(ПРЕДОСТАВЛЕННЫЙ ОТРЫВОК):
16 – XI–I
Лев Аренс. Слово о полку будетлянском
Тихону Чурилину посвящается
Велемир Хлебников
Новалис говорил: «Нет ничего поэтичней, чем воспоминания и предчувствие или представление о грядущем. Представления о древних временах нас влекут к умиранию, к улетучиванию. Представления о грядущем нудят нас к животворению, воплощению, к уподобляющей действенности. Поэтому всякое воспоминание грустно, всякое предчувствие радостно. Первое умеряет слишком большую жизненность, второе вздымает слабую жизнь».
У человечества миллионы ликов обращены назад, лишь у немногих озарены они грядущим.
ХХ столетие началось бурными и великими разрушениями, но это лишь способствовало рождению новой русской синтетической поэзии.
На западе блистательной ракетой взлетел в будущее англичанин Уэльс и застыл, словно луч прожектора, освещая летящие облака.
Француз Анри Бергсон, опираясь на упругий трамплин прошлого, сделал отчаянный прыжок, повис в воздухе, озираясь, следуют ли его примеру люди.
В растерянной Евразии, наконец, выступает Хлебников со своей изумительной поэмой «Ка».
Хлебников, подобно герою этой поэмы, египетскому двойнику души Ка, «в столетиях располагается удобно, как в качалке».
«Не так ли и сознание, – говорит далее Хлебников, – соединяет времена вместе, как кресло и стулья гостиной?»
В космогонической поэме этой, дышащей восточной поэзией, Хлебников даёт нам изумительнейшие зревы с временным сдвигом.
К одному из подобных, самому восхитительному, относится (представьте себе пейзаж Гогена) изображение берега океана.
Грань суши, выявленная ничтожная полоска сути, об неё ударяются волны необозримой влаги массы Океана – невыявленного. И на этой песчаной отмели встречаются индивиды, как представители народов из различных пластов времени.

(ПРЕДСТАВЛЕННЫЕ СТРОКИ):
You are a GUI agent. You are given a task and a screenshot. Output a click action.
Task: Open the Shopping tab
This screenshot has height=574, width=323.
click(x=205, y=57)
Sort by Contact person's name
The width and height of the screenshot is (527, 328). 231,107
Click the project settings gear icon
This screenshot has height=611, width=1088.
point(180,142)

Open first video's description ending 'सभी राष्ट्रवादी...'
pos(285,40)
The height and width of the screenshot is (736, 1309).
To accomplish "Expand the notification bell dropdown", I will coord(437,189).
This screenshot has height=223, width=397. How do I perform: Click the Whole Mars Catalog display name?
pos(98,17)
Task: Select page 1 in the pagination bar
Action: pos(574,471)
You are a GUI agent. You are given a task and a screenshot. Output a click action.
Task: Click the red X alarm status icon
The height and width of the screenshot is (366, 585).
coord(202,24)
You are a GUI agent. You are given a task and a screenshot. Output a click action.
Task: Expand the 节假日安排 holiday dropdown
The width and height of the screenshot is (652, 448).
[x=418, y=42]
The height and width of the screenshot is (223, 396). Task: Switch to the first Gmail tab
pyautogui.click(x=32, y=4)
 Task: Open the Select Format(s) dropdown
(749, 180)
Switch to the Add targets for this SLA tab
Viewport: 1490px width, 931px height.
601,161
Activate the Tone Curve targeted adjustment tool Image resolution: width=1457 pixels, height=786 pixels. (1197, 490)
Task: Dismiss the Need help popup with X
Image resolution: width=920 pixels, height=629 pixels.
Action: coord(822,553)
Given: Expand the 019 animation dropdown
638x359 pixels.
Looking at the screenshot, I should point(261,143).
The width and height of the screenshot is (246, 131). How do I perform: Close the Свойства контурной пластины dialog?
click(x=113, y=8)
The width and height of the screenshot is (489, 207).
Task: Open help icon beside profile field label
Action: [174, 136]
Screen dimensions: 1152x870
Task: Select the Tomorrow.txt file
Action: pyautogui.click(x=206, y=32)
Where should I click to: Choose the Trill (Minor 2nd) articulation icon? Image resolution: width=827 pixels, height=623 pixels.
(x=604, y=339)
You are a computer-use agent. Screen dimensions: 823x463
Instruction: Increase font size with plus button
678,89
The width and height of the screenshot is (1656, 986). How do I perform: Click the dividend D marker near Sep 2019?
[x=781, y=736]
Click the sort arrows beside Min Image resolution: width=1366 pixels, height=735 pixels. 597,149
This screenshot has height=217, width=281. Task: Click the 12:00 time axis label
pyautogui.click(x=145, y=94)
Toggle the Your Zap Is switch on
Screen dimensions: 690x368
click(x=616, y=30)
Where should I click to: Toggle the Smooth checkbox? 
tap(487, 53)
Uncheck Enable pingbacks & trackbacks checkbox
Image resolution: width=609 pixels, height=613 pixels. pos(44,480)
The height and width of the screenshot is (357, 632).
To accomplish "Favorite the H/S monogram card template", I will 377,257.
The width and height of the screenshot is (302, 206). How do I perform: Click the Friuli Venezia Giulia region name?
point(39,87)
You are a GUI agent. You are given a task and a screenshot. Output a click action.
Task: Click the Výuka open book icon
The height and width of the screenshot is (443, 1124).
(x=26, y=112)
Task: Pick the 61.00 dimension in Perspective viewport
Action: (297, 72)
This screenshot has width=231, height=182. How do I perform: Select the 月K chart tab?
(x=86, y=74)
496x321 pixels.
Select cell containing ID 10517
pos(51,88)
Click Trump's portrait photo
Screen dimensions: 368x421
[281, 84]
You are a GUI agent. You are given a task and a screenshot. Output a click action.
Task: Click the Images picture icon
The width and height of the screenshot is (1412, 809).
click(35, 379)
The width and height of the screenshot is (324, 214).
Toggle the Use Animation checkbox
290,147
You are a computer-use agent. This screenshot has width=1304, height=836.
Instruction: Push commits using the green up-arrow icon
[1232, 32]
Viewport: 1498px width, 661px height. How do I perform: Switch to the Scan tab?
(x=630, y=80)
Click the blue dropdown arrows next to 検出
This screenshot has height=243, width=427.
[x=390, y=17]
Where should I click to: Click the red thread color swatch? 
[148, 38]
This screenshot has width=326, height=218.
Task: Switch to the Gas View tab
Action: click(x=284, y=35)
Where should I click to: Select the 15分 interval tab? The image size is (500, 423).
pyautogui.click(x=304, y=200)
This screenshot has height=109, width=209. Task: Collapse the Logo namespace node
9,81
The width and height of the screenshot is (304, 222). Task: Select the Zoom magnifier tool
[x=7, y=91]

(ВАШИ ЗАДАНИЯ):
a - Перечислите всех людей, названных по имени в отрывке о Хлебникове, начиная со слов «Новалис говорил» и до конца.
b - Перепишите без изменений фрагмент отрывка о Хлебникове, начиная с «Француз Анри Бергсон, опираясь» и заканчивая «изображение берега океана.».
c - Напишите продолжение отрывка о Хлебникове, которое следует за его последним предложением.
Строки представляют собой отдельный материал, не связанный с отрывком о Хлебникове.

(РЕЗУЛЬТАТЫ УПРАЖНЕНИЯ):
a - Новалис, Уэльс, Анри Бергсон, Хлебников, Гоген.

b -
Француз Анри Бергсон, опираясь на упругий трамплин прошлого, сделал отчаянный прыжок, повис в воздухе, озираясь, следуют ли его примеру люди.
В растерянной Евразии, наконец, выступает Хлебников со своей изумительной поэмой «Ка».
Хлебников, подобно герою этой поэмы, египетскому двойнику души Ка, «в столетиях располагается удобно, как в качалке».
«Не так ли и сознание, – говорит далее Хлебников, – соединяет времена вместе, как кресло и стулья гостиной?»
В космогонической поэме этой, дышащей восточной поэзией, Хлебников даёт нам изумительнейшие зревы с временным сдвигом.
К одному из подобных, самому восхитительному, относится (представьте себе пейзаж Гогена) изображение берега океана.

c -
Не останавливаясь на исследовании творчества как самого Хлебникова, так и последующих авторов[6], мы выявим здесь творческий характер и основу каждого будетлянина из общей его среды-кормилицы – будетлянства.
Возвращаясь к Хлебникову, отметим, что он является характерным выразителем мудрости Востока.
Поэтому прав, конечно, Новалис, утверждая, что «на Востоке истинная математика у себя на родине. В Европе она выродилась в сплошную технику».
В то время как Уэльс стоит на стальных ногах, неизвестно, из какого материала ноги Хлебникова.
Уэльс по рельсам, последнее слово техники, разъезжает во времени, нажимая попеременно: назад – рычаг, вперёд – рычаг.
Хлебников, азиатский дух, одновременно и в прошлом и в будущем и довлеет настоящему. Нельзя про него сказать с Бергсоном:
«Опираться на прошлое, склоняться над будущим – присуще живому существу».
Не похож он и на немецкого фантаста Гофмана, в котором
.. в высшей мере преобладает genius loci немецкой gemutlichkeit.
Попробуйте засадить Хлебникова в стекло, взорвал бы он гофманскую бутылку.
Хлебников – длительная беспрерывь взрыва шрапнели во всех направлениях.
Позади него бергсоновский эволюционизм; он восхитил германское учение о прерывчатости.
Прежде чем перейти к характеристике других будетлян, мы хотим обратить ваше внимание, читатель, на одно чудесное стихотворение Хлебникова, которое нас, при первом знакомстве с его творчеством, так пленило. Мы имеем в виду стихотворение, помещённое в сборнике «Четыре птицы», – «Смугла, черна дочь Храма…».
Любовь смертное дыхание растворяет, дойдя до силы невероятной, в смерть уходит.
Взаимодействие сие волшебное зрим мы в стихах этих.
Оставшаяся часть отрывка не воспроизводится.